* RECORDS FOR PROCESSING
════
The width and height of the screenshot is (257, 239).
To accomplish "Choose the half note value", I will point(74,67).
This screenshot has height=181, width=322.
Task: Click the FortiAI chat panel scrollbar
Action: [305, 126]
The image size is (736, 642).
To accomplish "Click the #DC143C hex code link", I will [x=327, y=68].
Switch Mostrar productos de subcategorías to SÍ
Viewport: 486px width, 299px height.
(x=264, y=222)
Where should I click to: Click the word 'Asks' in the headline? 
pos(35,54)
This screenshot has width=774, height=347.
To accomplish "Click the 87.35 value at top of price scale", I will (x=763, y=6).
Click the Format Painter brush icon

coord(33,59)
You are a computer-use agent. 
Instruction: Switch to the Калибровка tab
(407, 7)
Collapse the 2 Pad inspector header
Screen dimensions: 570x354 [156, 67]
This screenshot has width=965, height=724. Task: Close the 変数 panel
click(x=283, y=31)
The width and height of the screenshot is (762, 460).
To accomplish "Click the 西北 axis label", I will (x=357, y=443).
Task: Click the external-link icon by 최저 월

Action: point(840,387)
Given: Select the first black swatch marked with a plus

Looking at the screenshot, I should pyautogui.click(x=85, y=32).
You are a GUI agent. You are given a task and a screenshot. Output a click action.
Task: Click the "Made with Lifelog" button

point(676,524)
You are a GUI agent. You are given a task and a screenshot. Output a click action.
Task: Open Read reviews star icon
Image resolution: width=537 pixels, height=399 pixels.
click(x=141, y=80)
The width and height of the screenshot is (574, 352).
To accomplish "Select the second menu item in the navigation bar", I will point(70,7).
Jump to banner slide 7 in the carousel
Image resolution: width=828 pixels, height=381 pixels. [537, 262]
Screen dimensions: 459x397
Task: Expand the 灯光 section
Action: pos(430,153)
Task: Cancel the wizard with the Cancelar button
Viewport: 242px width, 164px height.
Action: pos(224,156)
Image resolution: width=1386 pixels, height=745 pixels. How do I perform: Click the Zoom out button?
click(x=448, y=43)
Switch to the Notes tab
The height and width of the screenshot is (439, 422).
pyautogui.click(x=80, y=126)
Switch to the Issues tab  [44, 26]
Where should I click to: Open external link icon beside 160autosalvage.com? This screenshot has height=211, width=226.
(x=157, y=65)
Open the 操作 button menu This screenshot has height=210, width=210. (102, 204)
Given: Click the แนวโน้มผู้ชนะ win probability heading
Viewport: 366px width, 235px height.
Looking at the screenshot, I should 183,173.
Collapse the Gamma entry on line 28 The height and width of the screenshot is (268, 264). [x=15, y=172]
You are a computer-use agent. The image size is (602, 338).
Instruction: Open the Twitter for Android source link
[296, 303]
════
In the entries above, find every line with the word "computer" and list it.

You are a computer-use agent. 
You are a computer-use agent. The image size is (602, 338).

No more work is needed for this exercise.